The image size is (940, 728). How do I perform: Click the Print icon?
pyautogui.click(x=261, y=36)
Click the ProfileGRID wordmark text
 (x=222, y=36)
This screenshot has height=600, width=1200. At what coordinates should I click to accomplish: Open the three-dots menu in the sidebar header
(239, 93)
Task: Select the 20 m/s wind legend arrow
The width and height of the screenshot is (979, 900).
---
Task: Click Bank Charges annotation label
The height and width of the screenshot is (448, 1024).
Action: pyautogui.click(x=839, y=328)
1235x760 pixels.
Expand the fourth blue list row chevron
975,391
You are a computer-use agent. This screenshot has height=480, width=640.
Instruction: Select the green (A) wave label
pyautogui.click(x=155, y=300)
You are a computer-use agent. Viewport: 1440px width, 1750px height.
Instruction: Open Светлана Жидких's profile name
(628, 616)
* * *
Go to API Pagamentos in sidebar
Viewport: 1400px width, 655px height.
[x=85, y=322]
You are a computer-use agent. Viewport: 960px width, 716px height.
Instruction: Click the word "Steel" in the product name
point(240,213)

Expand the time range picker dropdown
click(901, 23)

WORK INSTRUCTION -> Using the entries above, output exactly the lines between the line holding "Task: Select the 20 m/s wind legend arrow" and the line holding "The width and", end lines included, and nothing more.

EXERCISE SOLUTION ->
Task: Select the 20 m/s wind legend arrow
The width and height of the screenshot is (979, 900).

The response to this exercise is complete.